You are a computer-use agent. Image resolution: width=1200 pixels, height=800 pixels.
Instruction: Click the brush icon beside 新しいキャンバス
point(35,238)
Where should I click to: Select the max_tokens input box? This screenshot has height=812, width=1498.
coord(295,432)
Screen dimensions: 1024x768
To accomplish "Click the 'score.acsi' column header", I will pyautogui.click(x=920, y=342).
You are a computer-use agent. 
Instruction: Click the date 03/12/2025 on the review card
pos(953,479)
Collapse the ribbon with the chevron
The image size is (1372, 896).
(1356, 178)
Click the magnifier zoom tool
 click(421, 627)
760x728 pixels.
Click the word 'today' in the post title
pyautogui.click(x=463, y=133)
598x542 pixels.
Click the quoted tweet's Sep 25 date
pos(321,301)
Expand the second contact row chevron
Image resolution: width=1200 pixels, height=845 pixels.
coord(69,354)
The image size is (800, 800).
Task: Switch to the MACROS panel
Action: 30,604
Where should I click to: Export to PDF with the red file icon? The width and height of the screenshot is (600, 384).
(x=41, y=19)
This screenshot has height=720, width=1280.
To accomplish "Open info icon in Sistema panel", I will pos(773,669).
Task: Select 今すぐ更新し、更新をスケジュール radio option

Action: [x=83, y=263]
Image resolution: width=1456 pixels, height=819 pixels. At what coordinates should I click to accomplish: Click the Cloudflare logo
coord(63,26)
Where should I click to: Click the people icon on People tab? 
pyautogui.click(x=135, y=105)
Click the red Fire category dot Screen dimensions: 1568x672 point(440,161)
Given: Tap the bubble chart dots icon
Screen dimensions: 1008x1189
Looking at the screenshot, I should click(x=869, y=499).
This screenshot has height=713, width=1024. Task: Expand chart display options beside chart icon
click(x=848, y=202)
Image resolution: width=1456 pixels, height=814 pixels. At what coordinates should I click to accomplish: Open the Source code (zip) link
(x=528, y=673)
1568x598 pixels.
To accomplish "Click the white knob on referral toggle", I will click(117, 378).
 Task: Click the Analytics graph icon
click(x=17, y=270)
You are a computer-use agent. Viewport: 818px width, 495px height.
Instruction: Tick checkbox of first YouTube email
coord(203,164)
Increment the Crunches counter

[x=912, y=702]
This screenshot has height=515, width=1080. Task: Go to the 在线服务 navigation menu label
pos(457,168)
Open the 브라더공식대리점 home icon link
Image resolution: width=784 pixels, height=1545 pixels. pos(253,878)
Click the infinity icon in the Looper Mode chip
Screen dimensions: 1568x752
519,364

────────────────────

GOAL OF THE EXERCISE
Everything above from the line containing "Expand the second contact row chevron" down to the line containing "This screenshot has height=720, width=1280." is to be transcribed exactly, with both of those lines included and nothing else added.

ANSWER
Expand the second contact row chevron
Image resolution: width=1200 pixels, height=845 pixels.
coord(69,354)
The image size is (800, 800).
Task: Switch to the MACROS panel
Action: 30,604
Where should I click to: Export to PDF with the red file icon? The width and height of the screenshot is (600, 384).
(x=41, y=19)
This screenshot has height=720, width=1280.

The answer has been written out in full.